**Aim of the exercise**
The response should consist only of the lines from the one with "Instruction: Click the Top 10% label" to the end of the data below, copied exactly and without pictures.

######

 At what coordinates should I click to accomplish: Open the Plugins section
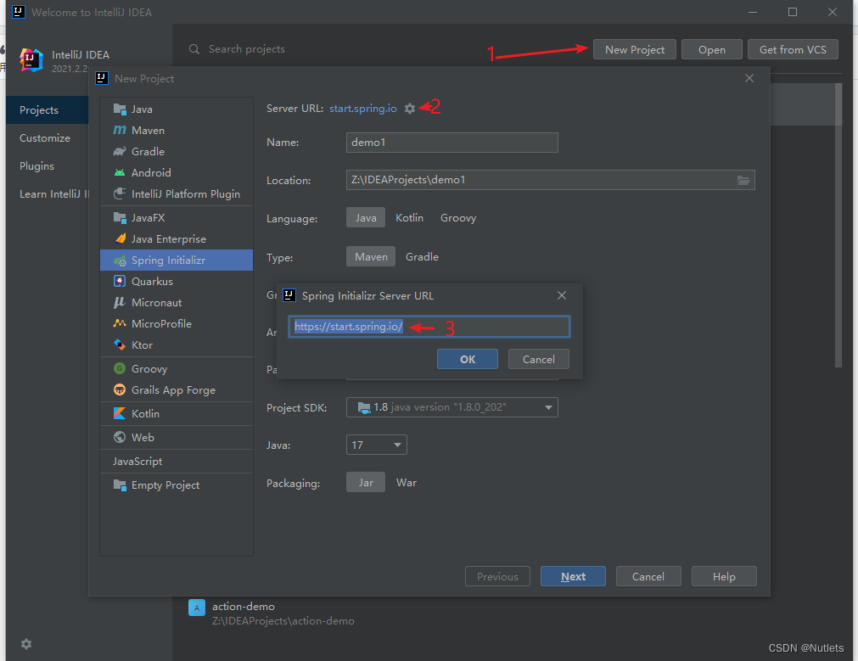(x=38, y=165)

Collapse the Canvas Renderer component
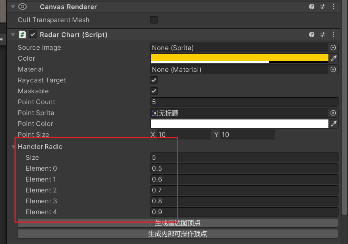pos(13,7)
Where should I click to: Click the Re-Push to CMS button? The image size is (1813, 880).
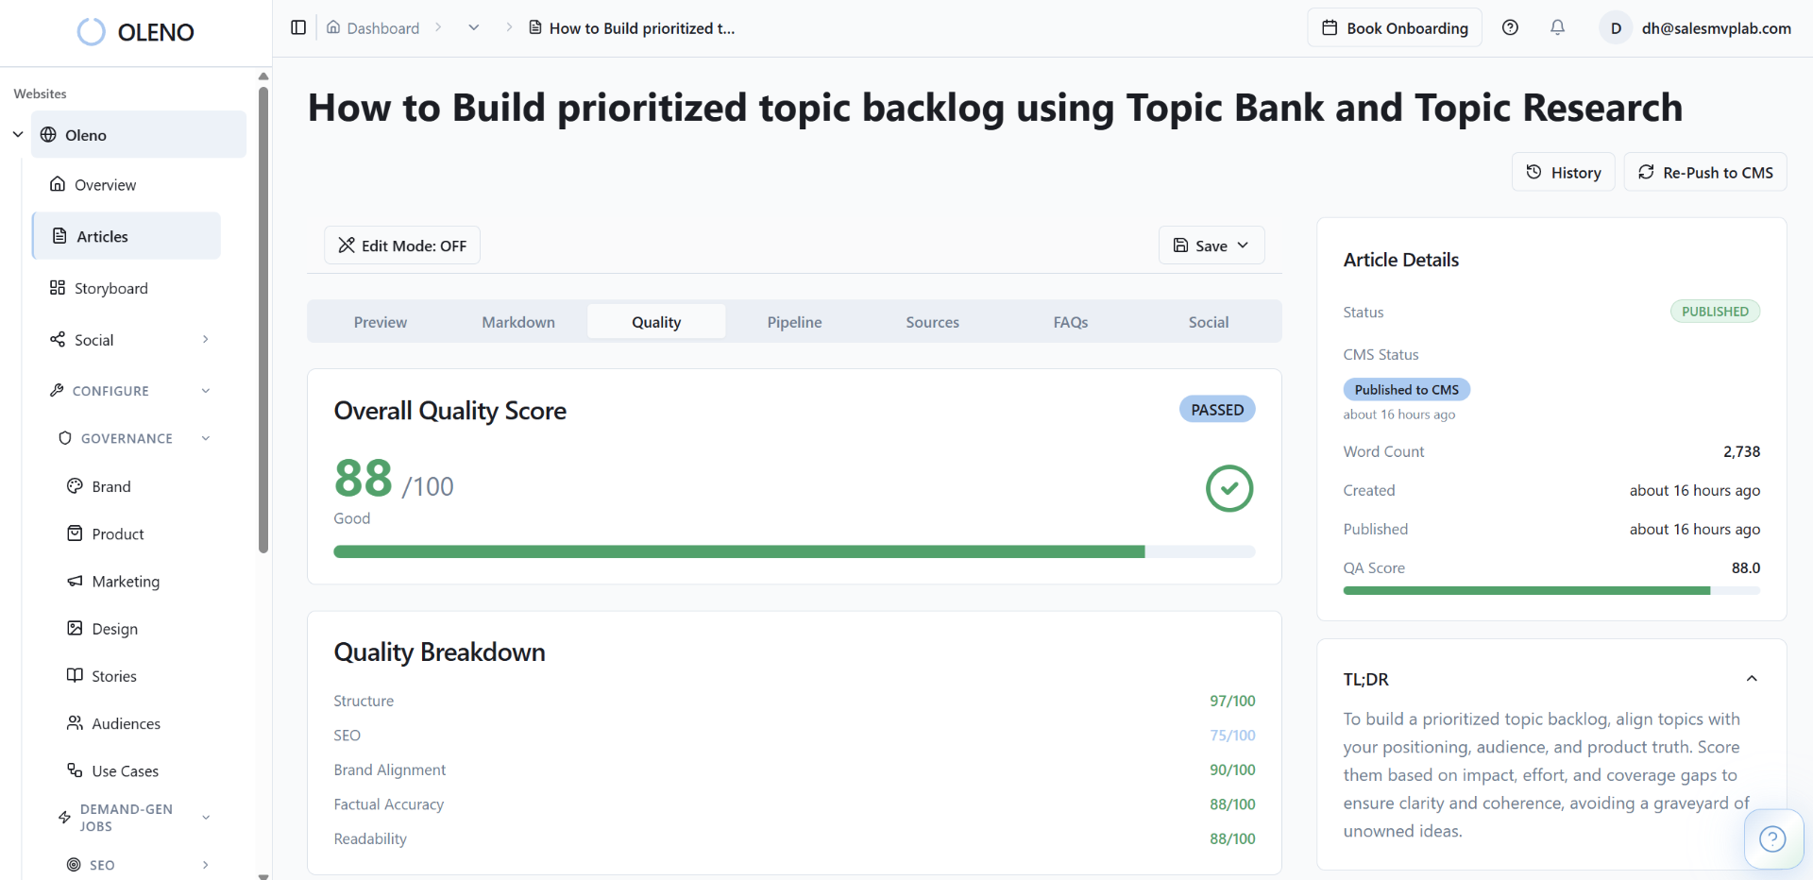tap(1705, 172)
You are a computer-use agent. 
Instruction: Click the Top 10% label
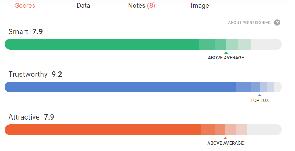tap(260, 101)
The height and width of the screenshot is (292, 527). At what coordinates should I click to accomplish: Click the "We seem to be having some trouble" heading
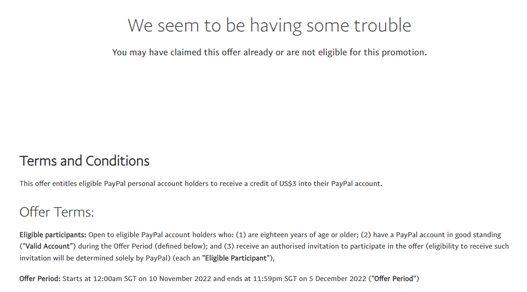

######

**Solution for this exercise**
Instruction: Click the Top 10% label
tap(260, 101)
The height and width of the screenshot is (292, 527). At what coordinates should I click to accomplish: Click the "We seem to be having some trouble" heading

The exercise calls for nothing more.